Ryan DavenportContributor IAugust 25, 2012

LONDON, ENGLAND - JUNE 13:  Andy Murray (L) of Great Britain shakes the hand of Jo-Wilfried Tsonga of France after his Men's Singles final on day eight of the AEGON Championships at Queens Club on June 13, 2011 in London, England.  (Photo by Clive Brunskill/Getty Images)
Clive Brunskill/Getty Images

This September, there may be a new champion in town at Flushing Meadows.

In the last seven years, there has only been one man not named Novak, Roger or Rafael to win a Grand Slam singles title, but there's reason to believe that could change in less than a month's time.

The 2012 US Open won't feature 2010 winner and 2011 finalist Rafael Nadal, and though Roger Federer and Novak Djokovic will be partaking in the tournament, neither is at the height of their powers. 

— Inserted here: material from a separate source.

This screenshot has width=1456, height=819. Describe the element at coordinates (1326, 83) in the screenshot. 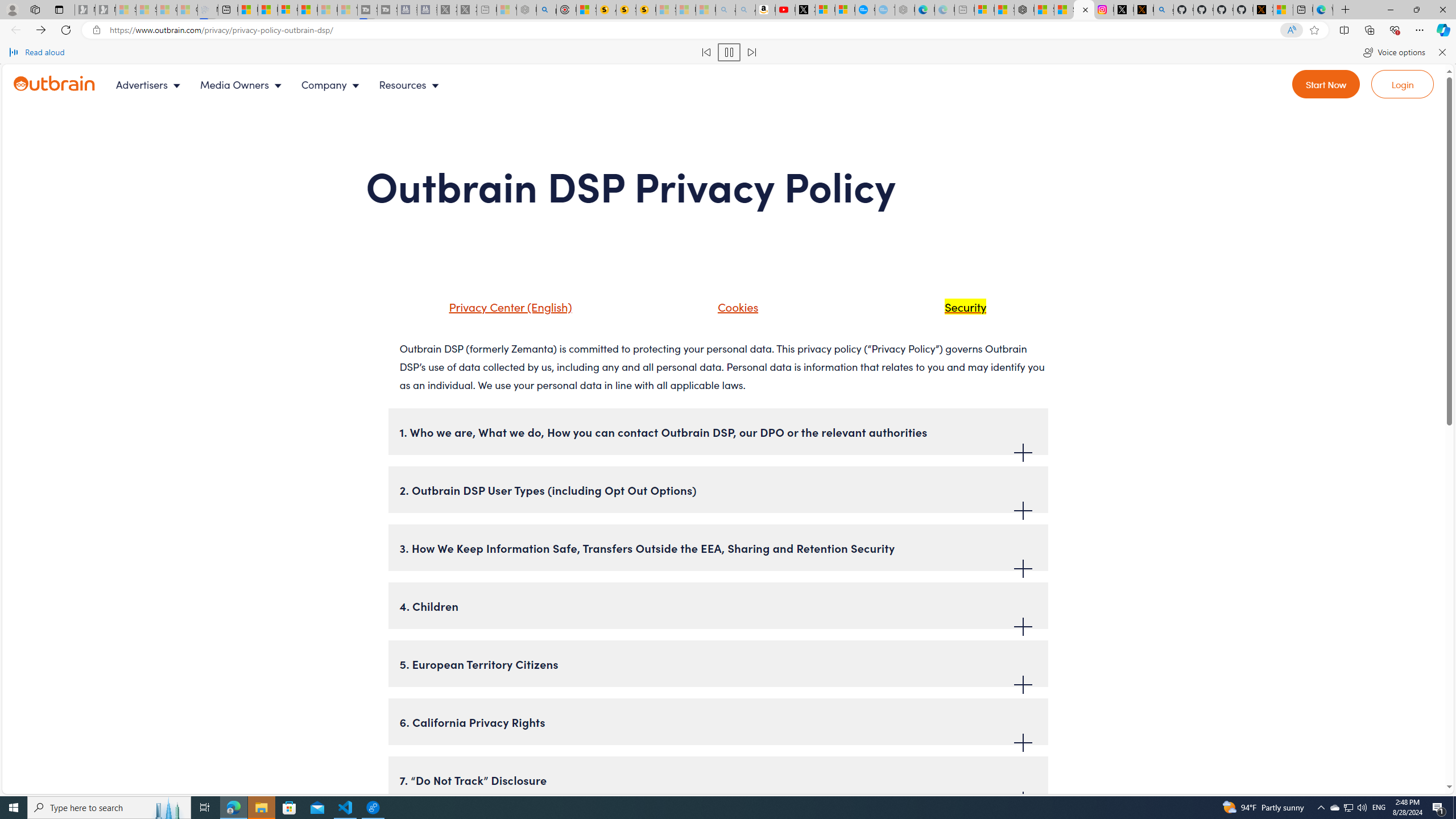

I see `'Go to Register'` at that location.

With the members of men's tennis' "big three" either absent or suddenly appearing to be not so invincible, this year's edition of the US Open presents a unique opportunity for some lesser-known stars to seize the moment and end the trifecta's run of absolute domination at Grand Slam tournaments.

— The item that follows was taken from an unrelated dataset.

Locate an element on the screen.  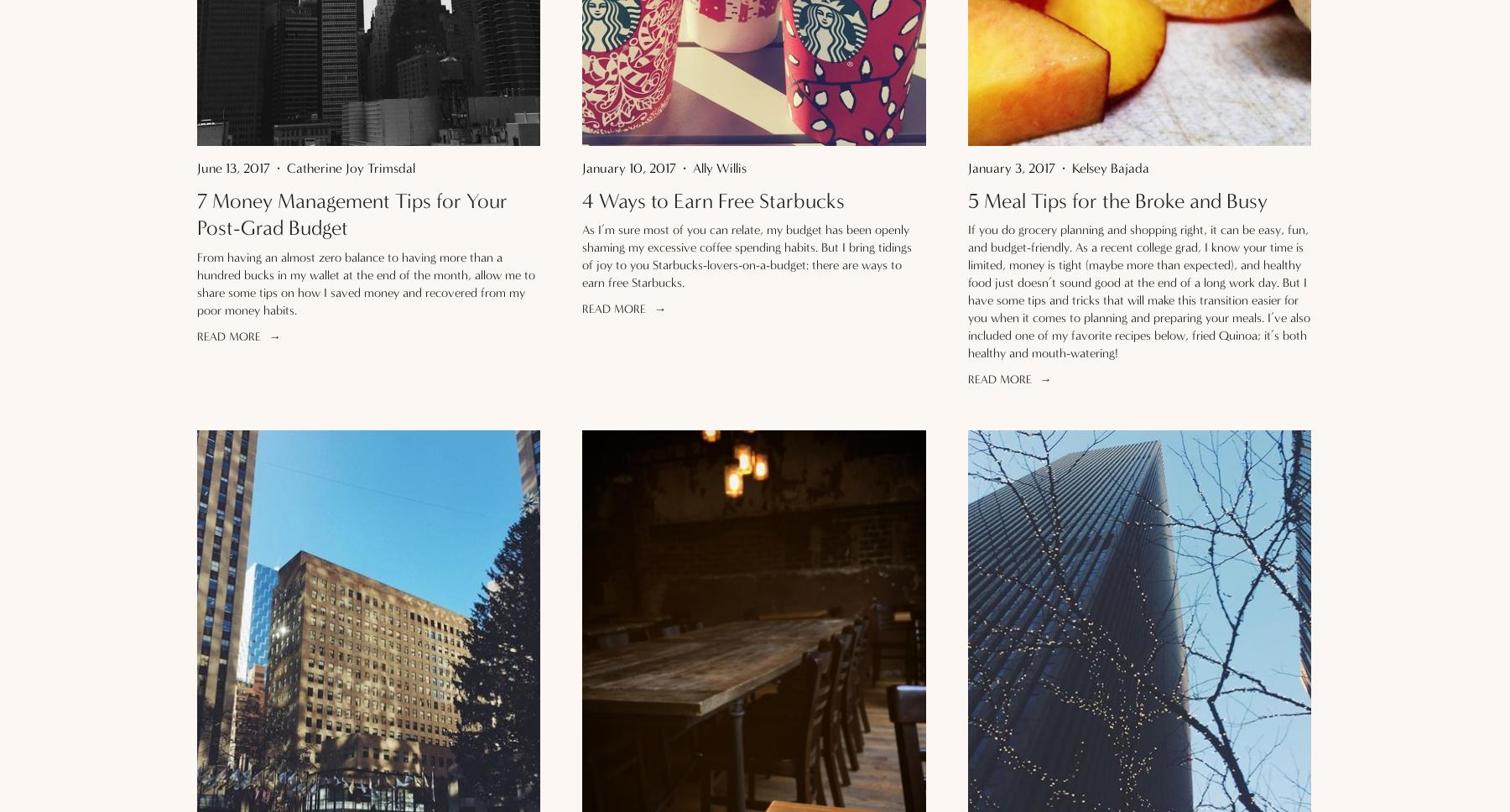
'Kelsey Bajada' is located at coordinates (1110, 167).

Here are some of the darkhorses who will challenge for the title at Flushing Meadows this month.



Andy Murray

It's difficult to classify the man who captured Olympic Gold at the men's singles tournament in London as a darkhorse, but Murray, who is still without a Grand Slam title, certainly isn't the favorite or co-favorite heading into the Open.

The Scot has had success at Flushing Meadows in the past, as evidenced by his runner-up finish in 2008, and after finally beating Federer with the world watching at Wimbledon last month, he just might have momentum on his side.

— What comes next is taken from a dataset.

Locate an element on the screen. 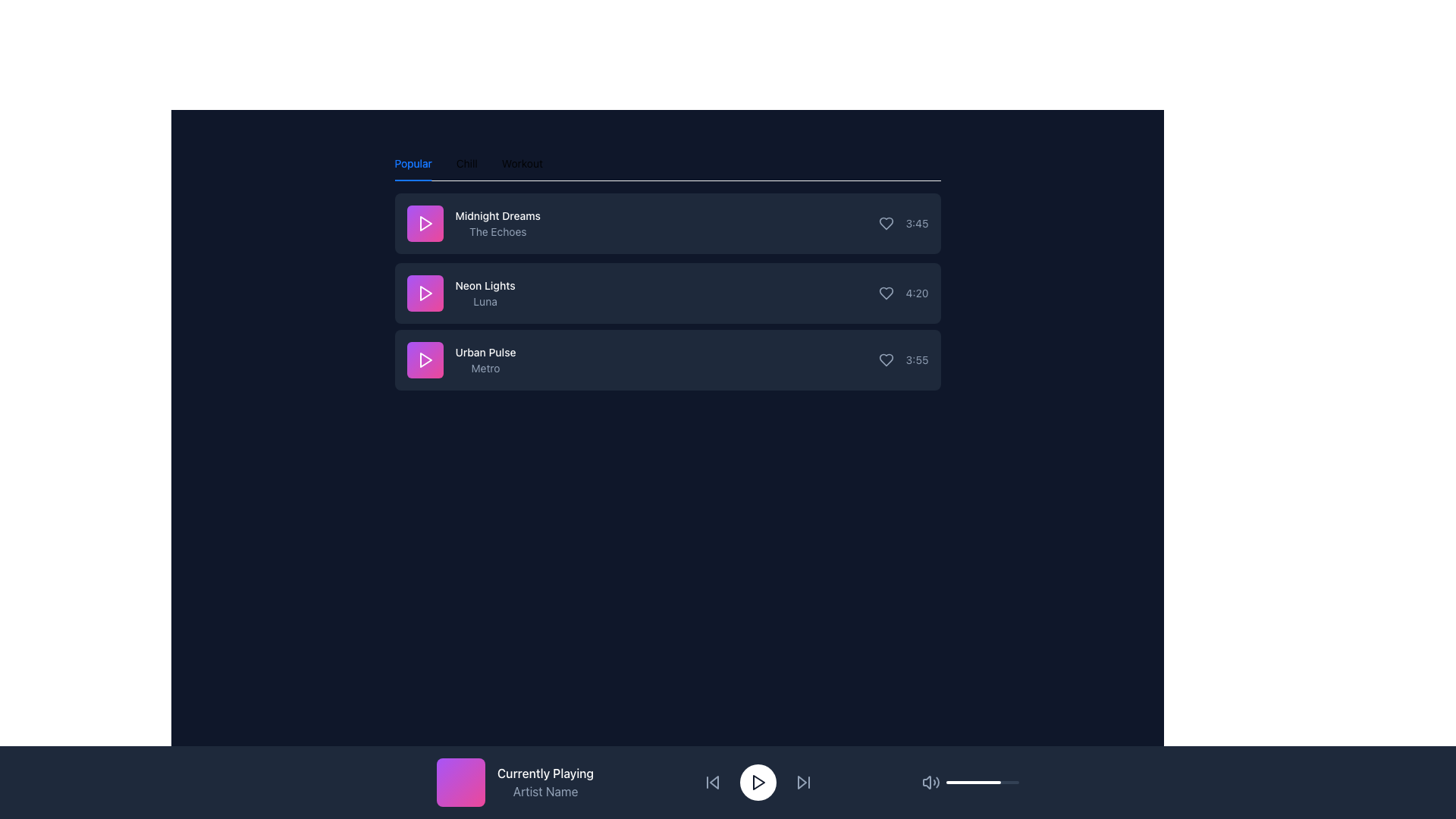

Assuming Murray and Federer both advance to the semifinals, they'll face one another once again with a spot in the Final at stake.



Jo-Wilfried Tsonga

As the No. 5 player in the world, Tsonga won't surprise anyone if he reaches the quarterfinals at the US Open once again, but after consistently strong showings this year, it may be the big Frenchman's time to finally capture his first Grand Slam title.

Though he fell to Murray at Wimbledon and Djokovic at the Olympics, Tsonga has been in contention at each major event he's entered in the past 24 months.

Once he reaches the quarters, he'll almost assuredly be facing Murray once again. This time though, they'll be on hard court, which may play to Tsonga's strength.



Milos Raonic

At 21, Raonic is one of the best young players on the tour, and though he has yet to advance beyond the fourth round at a major tournament, his strong performance at last year's Australian Open indicates that he's capable of bigger things.

In a tough draw that features both Tsonga and Murray, Raonic will have to take down one of the big boys in order to reach the elite eight.

However, if Raonic's serve is on, there's no telling how far he could go, as the young Canadian has led the entire tour in aces in 2012.



Juan Martin del Potro

Del Potro is the only player outside of the holy trifecta to win the US Open since 2003, as he captured the title by beating Federer in 2009.

Since then, del Potro has been wildly inconsistent, and has advanced beyond the fourth round of a Grand Slam just twice.

Despite his recent struggles, the 23-year-old appeared to be on his game at the Olympics, where he defeated Djokovic to capture the Bronze in the men's singles tournament.